**ASSIGNMENT**
Copy all of the data below exactly as it is given.

___ INPUT DATA

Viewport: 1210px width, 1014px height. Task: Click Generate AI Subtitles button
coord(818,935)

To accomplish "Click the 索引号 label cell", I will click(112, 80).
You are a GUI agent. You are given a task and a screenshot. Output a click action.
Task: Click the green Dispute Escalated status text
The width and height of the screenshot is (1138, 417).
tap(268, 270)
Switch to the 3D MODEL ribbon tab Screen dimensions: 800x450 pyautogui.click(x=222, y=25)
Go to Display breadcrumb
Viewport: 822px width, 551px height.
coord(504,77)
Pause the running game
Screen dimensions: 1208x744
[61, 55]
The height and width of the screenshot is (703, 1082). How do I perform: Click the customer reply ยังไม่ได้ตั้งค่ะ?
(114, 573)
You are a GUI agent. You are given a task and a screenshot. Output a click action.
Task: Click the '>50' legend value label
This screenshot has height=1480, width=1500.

______

**OUTPUT**
Viewport: 1210px width, 1014px height. Task: Click Generate AI Subtitles button
coord(818,935)

To accomplish "Click the 索引号 label cell", I will click(112, 80).
You are a GUI agent. You are given a task and a screenshot. Output a click action.
Task: Click the green Dispute Escalated status text
The width and height of the screenshot is (1138, 417).
tap(268, 270)
Switch to the 3D MODEL ribbon tab Screen dimensions: 800x450 pyautogui.click(x=222, y=25)
Go to Display breadcrumb
Viewport: 822px width, 551px height.
coord(504,77)
Pause the running game
Screen dimensions: 1208x744
[61, 55]
The height and width of the screenshot is (703, 1082). How do I perform: Click the customer reply ยังไม่ได้ตั้งค่ะ?
(114, 573)
You are a GUI agent. You are given a task and a screenshot. Output a click action.
Task: Click the '>50' legend value label
This screenshot has height=1480, width=1500.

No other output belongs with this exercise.